──────── Records for processing ────────

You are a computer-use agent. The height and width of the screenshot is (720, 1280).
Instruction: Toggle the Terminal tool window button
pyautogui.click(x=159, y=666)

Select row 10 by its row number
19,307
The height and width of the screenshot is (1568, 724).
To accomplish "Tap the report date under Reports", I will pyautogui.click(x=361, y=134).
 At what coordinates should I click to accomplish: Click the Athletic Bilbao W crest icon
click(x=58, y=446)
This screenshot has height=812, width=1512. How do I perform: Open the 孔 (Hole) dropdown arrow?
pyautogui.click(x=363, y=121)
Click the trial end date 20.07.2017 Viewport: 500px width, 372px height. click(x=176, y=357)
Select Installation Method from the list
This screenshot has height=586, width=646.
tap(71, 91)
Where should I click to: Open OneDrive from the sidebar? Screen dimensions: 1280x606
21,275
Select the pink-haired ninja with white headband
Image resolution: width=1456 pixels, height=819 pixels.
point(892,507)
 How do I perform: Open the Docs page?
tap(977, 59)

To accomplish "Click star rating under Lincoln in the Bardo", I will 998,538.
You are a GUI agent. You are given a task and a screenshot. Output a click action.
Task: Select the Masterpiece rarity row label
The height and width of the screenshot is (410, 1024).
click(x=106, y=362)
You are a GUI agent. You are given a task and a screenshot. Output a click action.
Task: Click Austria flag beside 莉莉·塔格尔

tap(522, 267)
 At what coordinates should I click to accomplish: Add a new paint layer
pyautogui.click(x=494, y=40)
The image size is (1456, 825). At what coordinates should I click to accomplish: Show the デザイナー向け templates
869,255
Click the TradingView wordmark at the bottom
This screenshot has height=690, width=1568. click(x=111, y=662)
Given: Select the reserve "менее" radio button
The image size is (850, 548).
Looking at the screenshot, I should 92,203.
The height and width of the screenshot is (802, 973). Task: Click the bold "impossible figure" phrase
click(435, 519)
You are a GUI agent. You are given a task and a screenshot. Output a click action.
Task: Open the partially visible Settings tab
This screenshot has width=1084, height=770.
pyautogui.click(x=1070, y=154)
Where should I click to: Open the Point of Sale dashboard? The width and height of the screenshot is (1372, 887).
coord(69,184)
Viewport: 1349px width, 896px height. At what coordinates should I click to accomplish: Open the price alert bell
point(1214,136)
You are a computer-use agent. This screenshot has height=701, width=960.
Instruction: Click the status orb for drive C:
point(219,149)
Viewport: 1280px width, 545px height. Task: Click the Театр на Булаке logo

────────

• [The problem] A verbatim reproduction of all the records above is the expected answer.

• [Finished exercise]
You are a computer-use agent. The height and width of the screenshot is (720, 1280).
Instruction: Toggle the Terminal tool window button
pyautogui.click(x=159, y=666)

Select row 10 by its row number
19,307
The height and width of the screenshot is (1568, 724).
To accomplish "Tap the report date under Reports", I will pyautogui.click(x=361, y=134).
 At what coordinates should I click to accomplish: Click the Athletic Bilbao W crest icon
click(x=58, y=446)
This screenshot has height=812, width=1512. How do I perform: Open the 孔 (Hole) dropdown arrow?
pyautogui.click(x=363, y=121)
Click the trial end date 20.07.2017 Viewport: 500px width, 372px height. click(x=176, y=357)
Select Installation Method from the list
This screenshot has height=586, width=646.
tap(71, 91)
Where should I click to: Open OneDrive from the sidebar? Screen dimensions: 1280x606
21,275
Select the pink-haired ninja with white headband
Image resolution: width=1456 pixels, height=819 pixels.
point(892,507)
 How do I perform: Open the Docs page?
tap(977, 59)

To accomplish "Click star rating under Lincoln in the Bardo", I will 998,538.
You are a GUI agent. You are given a task and a screenshot. Output a click action.
Task: Select the Masterpiece rarity row label
The height and width of the screenshot is (410, 1024).
click(x=106, y=362)
You are a GUI agent. You are given a task and a screenshot. Output a click action.
Task: Click Austria flag beside 莉莉·塔格尔

tap(522, 267)
 At what coordinates should I click to accomplish: Add a new paint layer
pyautogui.click(x=494, y=40)
The image size is (1456, 825). At what coordinates should I click to accomplish: Show the デザイナー向け templates
869,255
Click the TradingView wordmark at the bottom
This screenshot has height=690, width=1568. click(x=111, y=662)
Given: Select the reserve "менее" radio button
The image size is (850, 548).
Looking at the screenshot, I should 92,203.
The height and width of the screenshot is (802, 973). Task: Click the bold "impossible figure" phrase
click(435, 519)
You are a GUI agent. You are given a task and a screenshot. Output a click action.
Task: Open the partially visible Settings tab
This screenshot has width=1084, height=770.
pyautogui.click(x=1070, y=154)
Where should I click to: Open the Point of Sale dashboard? The width and height of the screenshot is (1372, 887).
coord(69,184)
Viewport: 1349px width, 896px height. At what coordinates should I click to accomplish: Open the price alert bell
point(1214,136)
You are a computer-use agent. This screenshot has height=701, width=960.
Instruction: Click the status orb for drive C:
point(219,149)
Viewport: 1280px width, 545px height. Task: Click the Театр на Булаке logo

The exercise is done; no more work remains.